LOS ANGELES (AP) — No one noticed Erik Compton sitting in the back of the room as he listened to the kind of stories he one day would like to tell.
They were more about golf than life.
Compton is more of an expert on the latter at the moment, though he's at the top of the class as a two-time heart transplant recipient.
Behind the microphone was Bill Haas, a FedEx Cup champion and six-time winner on the PGA Tour. One of his wins was at the Northern Trust Open three years ago when he rolled in a 45-foot birdie putt on the famous 10th hole at Riviera to beat Phil Mickelson and reigning PGA champion Keegan Bradley in a playoff. The most recent victory was a month ago at the Humana Challenge.
Compton remembers that one all too well. He and Haas were part of a four-way tie for the lead going into the final round, and Compton quickly pulled ahead until he stalled and finished three shots behind. He still hasn't won, and that's the reason for playing.

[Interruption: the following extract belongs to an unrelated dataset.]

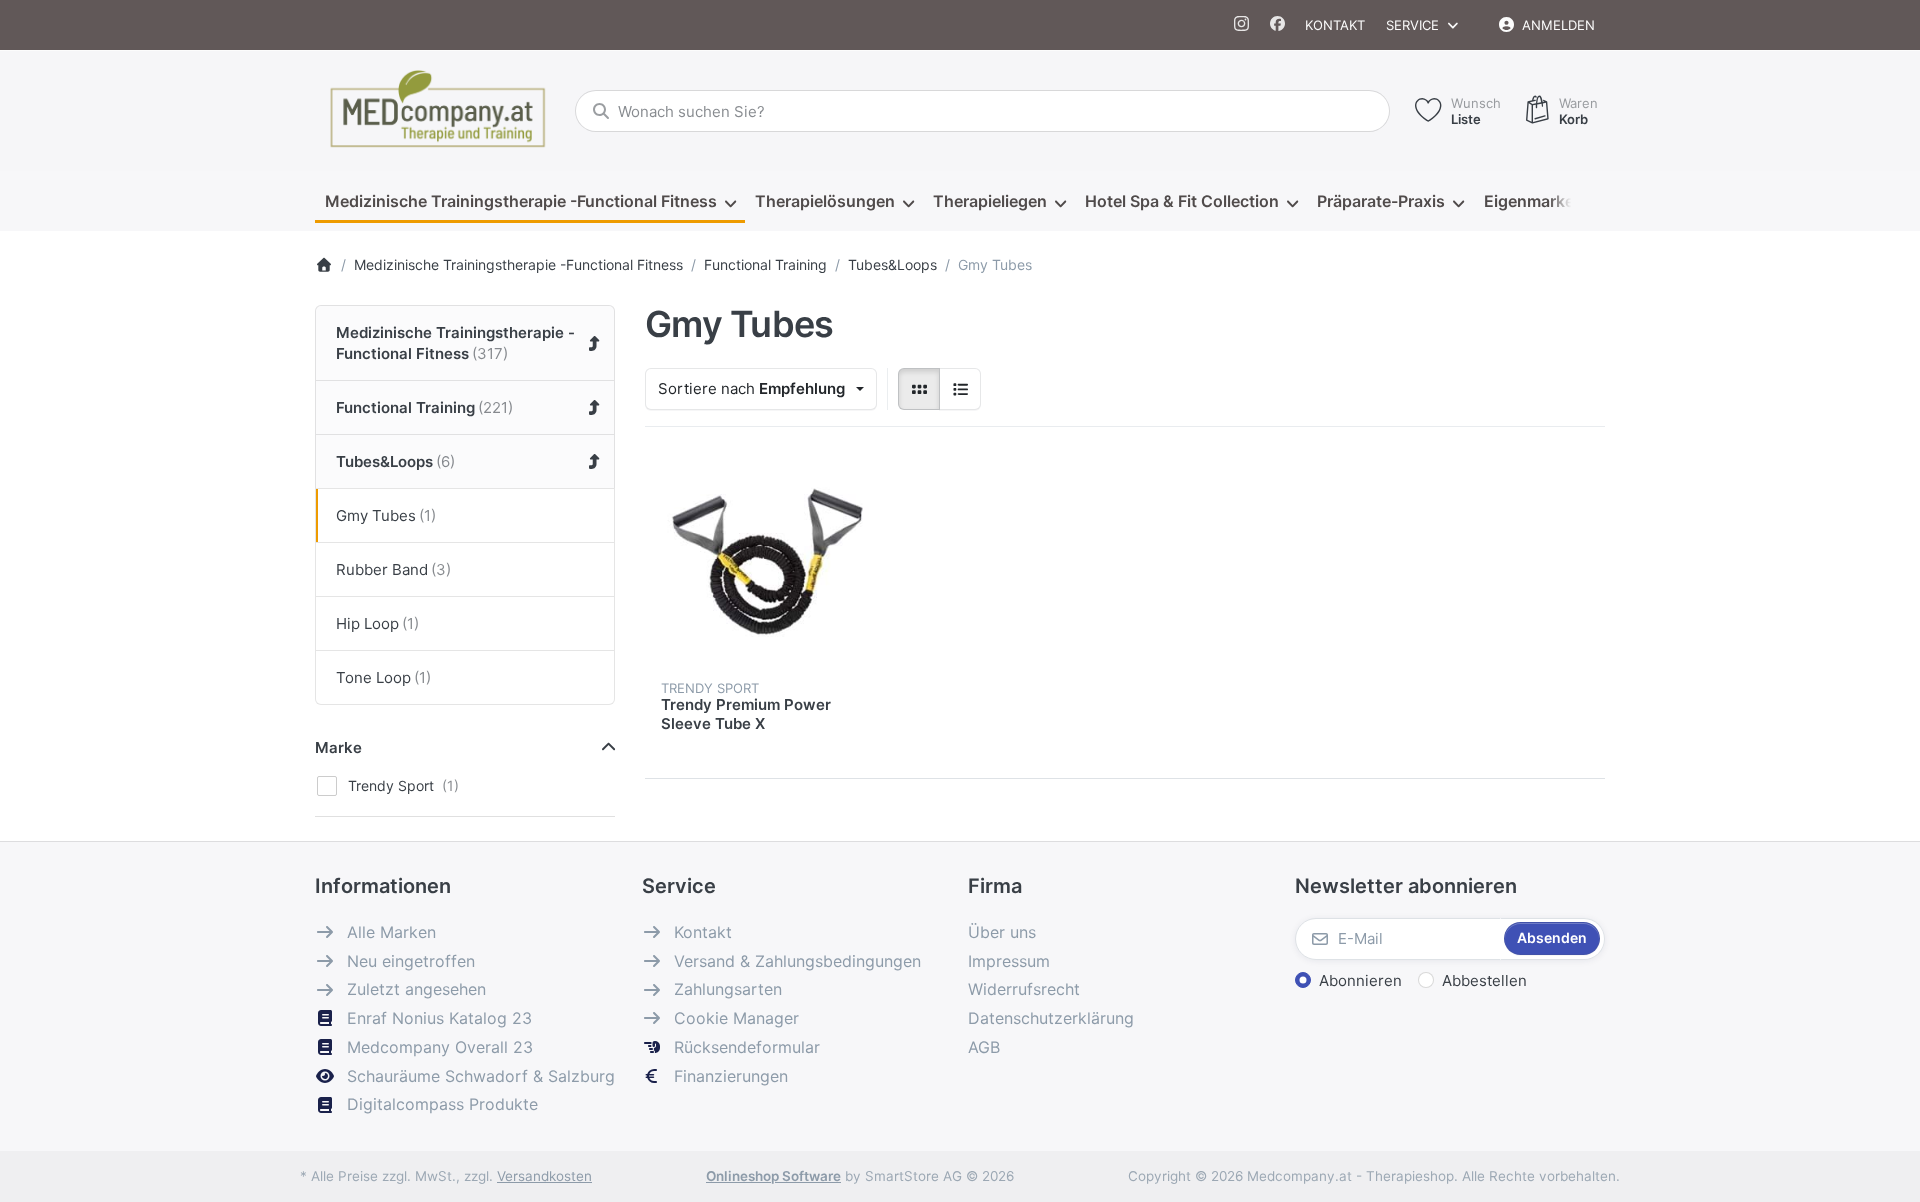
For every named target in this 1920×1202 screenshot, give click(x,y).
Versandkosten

For now, he's a remarkable 35-year-old from Florida who is on his third heart.
"I'm in the press room because of my story," Compton said after Haas left the room. "My golf has been kind of so-so the last couple weeks. I haven't played great. I haven't been healthy. ... Watching Bill here, it's amazing what a career he's already had. You look at his golf, maybe I should learn a little bit from him, how he kind of just has that knack of winning."
There is more to Compton than being a medical marvel.

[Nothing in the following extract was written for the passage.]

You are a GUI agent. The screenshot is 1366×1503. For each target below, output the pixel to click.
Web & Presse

By now, his story gets more attention than his golf. He had his first heart transplant when he was 12 after being diagnosed with viral cardiomyopathy. He suffered a heart attack in 2007, and with his heart pumping at 15 percent capacity, he drove himself to the hospital while calling everyone to say he loved them because he thought he wouldn't make it. He had another heart transplant six months later.
Now he is starting his fourth full season on the PGA Tour, each one a little better than the next. He finished 64th in the FedEx Cup standings last year, thanks to a pair of top 10s and a runner-up finish in the U.S. Open at Pinehurst No. 2. That not only earned him a trip back to the U.S. Open, he's playing in the Masters in April.

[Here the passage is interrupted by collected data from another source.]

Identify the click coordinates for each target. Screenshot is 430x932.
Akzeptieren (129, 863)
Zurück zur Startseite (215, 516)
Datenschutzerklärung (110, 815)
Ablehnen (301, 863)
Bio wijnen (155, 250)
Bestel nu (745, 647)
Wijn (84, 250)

He is different from anyone else in golf, yet he shares the same frustrations.
"I know a lot of people want me to win and people put a lot of pressure, added pressure, on me to win because it would be a great story," Compton said. "But I've got to really win for myself. With that said, if it happens, it happens. If it doesn't, it doesn't."
Still annoyed with his play in the final round of the Humana Challenge, he was determined to learn from it.
"Just maybe hide a little bit and just let it happen," he said.
His next opportunity starts Thursday in the Northern Trust Open against the strongest field of the year on the PGA Tour. Two-time Masters champion Bubba Watson, a teammate of Compton's at Georgia, is the defending champion. Also at Riviera are Sergio Garcia, Jim Furyk, Jordan Spieth and Jimmy Walker.
Compton already has had a full week.
He spent Monday filming a public service announcement at UCLA that is due out in the spring to raise awareness for organ donation with "Donate Life America." He met with others who have had an organ transplant. He was the first to ring the gold "Transplant Bell" at Cedars-Sinai Comprehensive Transplant Center.
"All transplant recipients are welcome to ring that bell at any given time just to hear their accomplishment of being a recipient," he said. "Just furthering our cause to educate organ donation and our cause, and hopefully, more people consider becoming organ donors and hearing my story."
The cause is important. So his family, which starts with wife Barbara and a daughter, Petra. And so is his golf.
Considering the two heart transplants and a heart attack that nearly killed him, the fact Compton has even earned a spot on golf's toughest circuit is worthy of celebration. Throw in a silver medal from the U.S. Open, his upcoming debut in the Masters, and it's easy to believe he is satisfied.
What kept him alive, what brought him this far, is enough for him to think there is much more to accomplish.
"I'm sure there are people that are inspired by my story. And there may be people who are tired of hearing about my story," he said. "I just try to do the best I can. My ultimate goal out here is to win. The reason that I'm alive is because of somebody else's gift of life to give me life. There's no denying that. But I'm also alive because I have tremendous determination. I don't lay down for anything. I want to be as good as I can be.
"I think my cause with 'Donate Life' is more important than golf," he said. "It may not be the coolest story. I'm not the No. 1 player in the world or won 10 times, but what we do with saving lives is more important than the game. And I'm very happy to be involved with the PGA Tour because they have allowed me to use this as a great platform to help get the word out."